(Records from a data source)
----------
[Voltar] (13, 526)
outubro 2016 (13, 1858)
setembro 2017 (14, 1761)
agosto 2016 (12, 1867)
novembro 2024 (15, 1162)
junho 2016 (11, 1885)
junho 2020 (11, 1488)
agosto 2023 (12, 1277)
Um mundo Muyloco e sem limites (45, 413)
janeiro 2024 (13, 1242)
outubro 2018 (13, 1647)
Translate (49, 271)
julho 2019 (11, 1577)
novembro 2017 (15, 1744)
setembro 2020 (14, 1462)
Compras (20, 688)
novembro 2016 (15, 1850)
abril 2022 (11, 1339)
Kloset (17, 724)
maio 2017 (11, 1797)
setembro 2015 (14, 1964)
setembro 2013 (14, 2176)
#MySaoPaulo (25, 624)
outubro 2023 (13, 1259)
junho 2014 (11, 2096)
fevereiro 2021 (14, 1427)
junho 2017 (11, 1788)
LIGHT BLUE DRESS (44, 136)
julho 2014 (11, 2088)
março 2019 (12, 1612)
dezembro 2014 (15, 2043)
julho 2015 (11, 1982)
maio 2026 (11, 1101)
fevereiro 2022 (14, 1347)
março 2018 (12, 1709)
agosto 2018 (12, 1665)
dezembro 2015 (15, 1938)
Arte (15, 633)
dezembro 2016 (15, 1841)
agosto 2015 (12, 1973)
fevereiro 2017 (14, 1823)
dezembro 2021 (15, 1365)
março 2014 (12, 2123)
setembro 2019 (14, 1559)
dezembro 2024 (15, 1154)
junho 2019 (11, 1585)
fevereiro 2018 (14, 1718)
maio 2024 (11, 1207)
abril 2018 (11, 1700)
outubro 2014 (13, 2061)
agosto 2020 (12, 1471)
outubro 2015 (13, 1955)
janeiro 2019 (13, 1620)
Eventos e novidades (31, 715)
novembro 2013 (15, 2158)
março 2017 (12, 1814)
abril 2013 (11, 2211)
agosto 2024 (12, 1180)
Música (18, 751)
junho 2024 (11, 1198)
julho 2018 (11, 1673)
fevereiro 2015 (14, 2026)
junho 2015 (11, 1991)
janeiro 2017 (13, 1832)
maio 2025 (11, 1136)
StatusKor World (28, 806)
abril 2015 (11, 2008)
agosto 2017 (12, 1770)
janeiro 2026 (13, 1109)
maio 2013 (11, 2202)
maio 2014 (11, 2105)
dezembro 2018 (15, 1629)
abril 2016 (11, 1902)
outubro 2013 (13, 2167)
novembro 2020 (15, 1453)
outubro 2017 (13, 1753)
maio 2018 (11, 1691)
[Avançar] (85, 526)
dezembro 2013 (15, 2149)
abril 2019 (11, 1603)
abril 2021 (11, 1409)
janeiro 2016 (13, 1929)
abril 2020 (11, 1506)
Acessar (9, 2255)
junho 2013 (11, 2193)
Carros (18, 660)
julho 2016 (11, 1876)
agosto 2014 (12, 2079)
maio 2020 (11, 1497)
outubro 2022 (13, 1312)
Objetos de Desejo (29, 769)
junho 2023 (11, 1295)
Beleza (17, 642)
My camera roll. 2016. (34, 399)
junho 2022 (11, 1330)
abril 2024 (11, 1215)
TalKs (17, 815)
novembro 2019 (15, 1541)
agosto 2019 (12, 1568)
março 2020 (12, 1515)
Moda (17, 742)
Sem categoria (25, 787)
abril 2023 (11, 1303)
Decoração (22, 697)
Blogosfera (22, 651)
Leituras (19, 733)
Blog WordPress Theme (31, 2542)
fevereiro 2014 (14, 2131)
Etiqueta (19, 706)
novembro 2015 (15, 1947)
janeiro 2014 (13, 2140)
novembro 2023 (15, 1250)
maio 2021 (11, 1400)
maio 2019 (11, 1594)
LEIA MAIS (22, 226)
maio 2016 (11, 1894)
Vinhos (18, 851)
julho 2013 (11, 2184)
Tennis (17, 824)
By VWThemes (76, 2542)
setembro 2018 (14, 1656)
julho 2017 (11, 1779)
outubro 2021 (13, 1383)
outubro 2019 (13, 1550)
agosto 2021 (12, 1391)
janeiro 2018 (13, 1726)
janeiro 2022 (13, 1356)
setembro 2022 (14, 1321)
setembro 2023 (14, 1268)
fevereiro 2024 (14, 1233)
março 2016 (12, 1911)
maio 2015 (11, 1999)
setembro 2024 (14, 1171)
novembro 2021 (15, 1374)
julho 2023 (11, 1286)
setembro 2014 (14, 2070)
----------
Task requirements: From the entries, report every line in which the string "junho" occurs.

Reply:
junho 2016 (11, 1885)
junho 2020 (11, 1488)
junho 2014 (11, 2096)
junho 2017 (11, 1788)
junho 2019 (11, 1585)
junho 2024 (11, 1198)
junho 2015 (11, 1991)
junho 2013 (11, 2193)
junho 2023 (11, 1295)
junho 2022 (11, 1330)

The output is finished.